Patients with mitral valve insufficiency frequently suffer from left atrial remodeling,
caused by volume overload and subsequent atrial dilatation. The associated myocardial
stretch and increased wall tension, trigger a cascade of pathways leading to the
occurrence of atrial fibrosis as part of the remodeling process. The clinical relevance
of this atrial fibrosis, is that its presence is associated with an increased risk of
atrial fibrillation, heart failure, pulmonary hypertension, a reduced quality of life and
eventually a shorter life expectancy. In addition, in patients suffering from atrial
fibrillation, the presence and amount of left atrial fibrosis was found to be a strong
predictor for ablation efficacy and long-term outcome.
In daily clinical practice, mitral valve insufficiency is managed either by medical or
surgical therapy. However, since medical therapy is often not sufficient for patients
with severe primary mitral valve insufficiency, surgical intervention remains the
ultimate treatment option for these patients. In general, valve repair is the preferred
type of surgery, since it has better clinical results compared to valve replacement.

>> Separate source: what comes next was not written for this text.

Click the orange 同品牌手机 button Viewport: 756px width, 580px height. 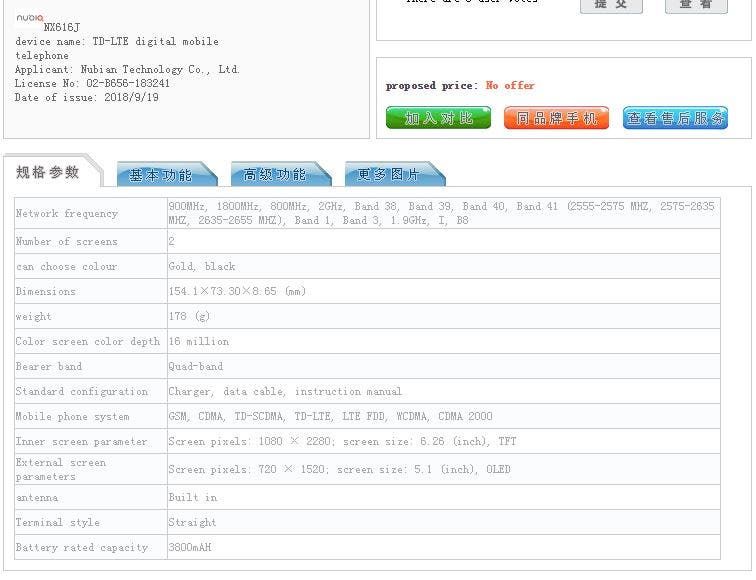[556, 118]
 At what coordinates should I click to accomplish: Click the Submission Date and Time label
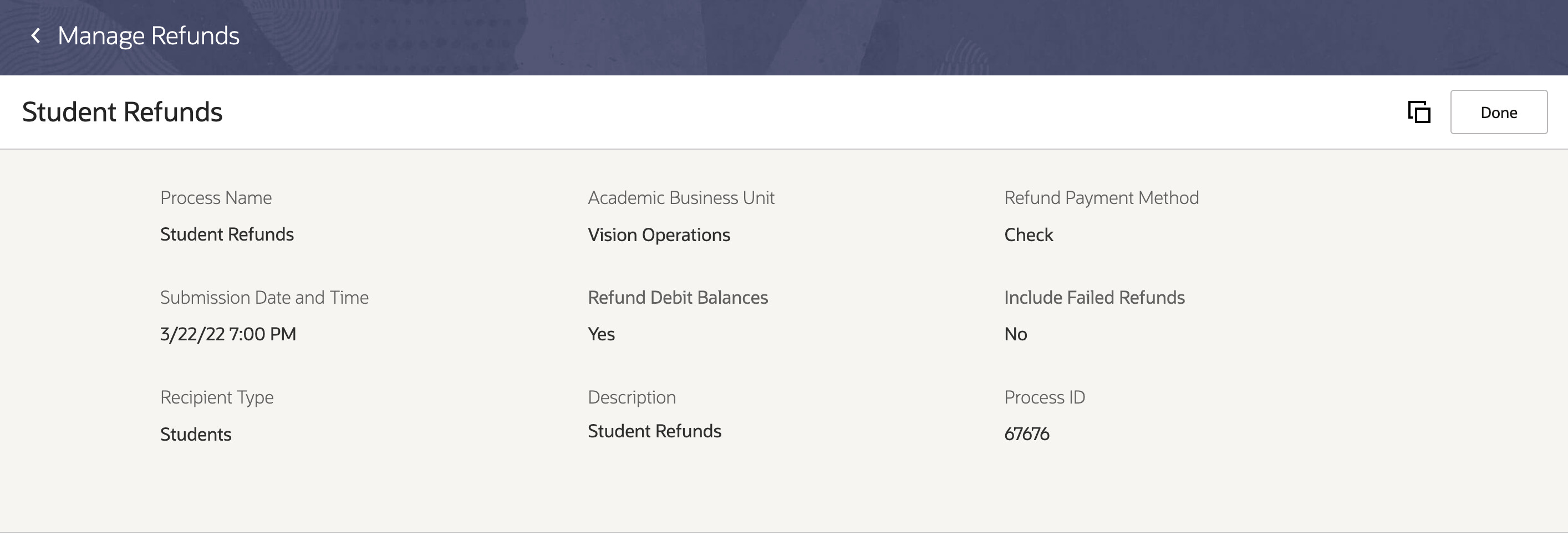264,298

Currently, the indication and timing for valve surgery is mainly based on the severity of
mitral valve insufficiency and the presence of symptoms and/or severity of left
ventricular dysfunction. For clinical decision making and patient stratification for
mitral valve surgery, the presence of atrial fibrosis is currently not taken in account,
despite its well-recognized clinical implications.
Detection of atrial fibrosis patterns in patients with severe mitral valve insufficiency,
however, may be potentially valuable for the indication and timing of mitral valve repair
surgery to improve clinical outcomes. Improved insight into atrial fibrosis patterns and
changes after mitral valve repair due to reverse remodeling, may help clinicians in their
clinical decision making and timing for surgery.
Today, quantification of atrial fibrosis can be routinely performed using cardiac
Magnetic Resonance Imaging (MRI) techniques and advanced post-processing tools, offering
non-invasive tissue characterization in thin-walled structures.
To date, mitral valve insufficiency patients suffering from left atrial remodeling have
hardly been studied using these new imaging techniques. Therefore, in this study, the
investigators want to combine advanced cardiac MRI and post-processing techniques prior
to and after mitral valve repair surgery to gain insight on the clinical role and
predictive value of atrial fibrosis in this patient population.
In addition, the investigators aim to assess the effects of (reduced) volume overload on
atrial wall texture, geometry and function.
It is hypothesized that the atrial fibrosis surface area paradoxically will increase
after mitral valve surgery because of global shrinkage of the left atrium caused by the
reversed remodeling process. As a consequence, more frequently atrial fibrosis related
events including (paroxysmal) atrial fibrillation, may be observed in these patients.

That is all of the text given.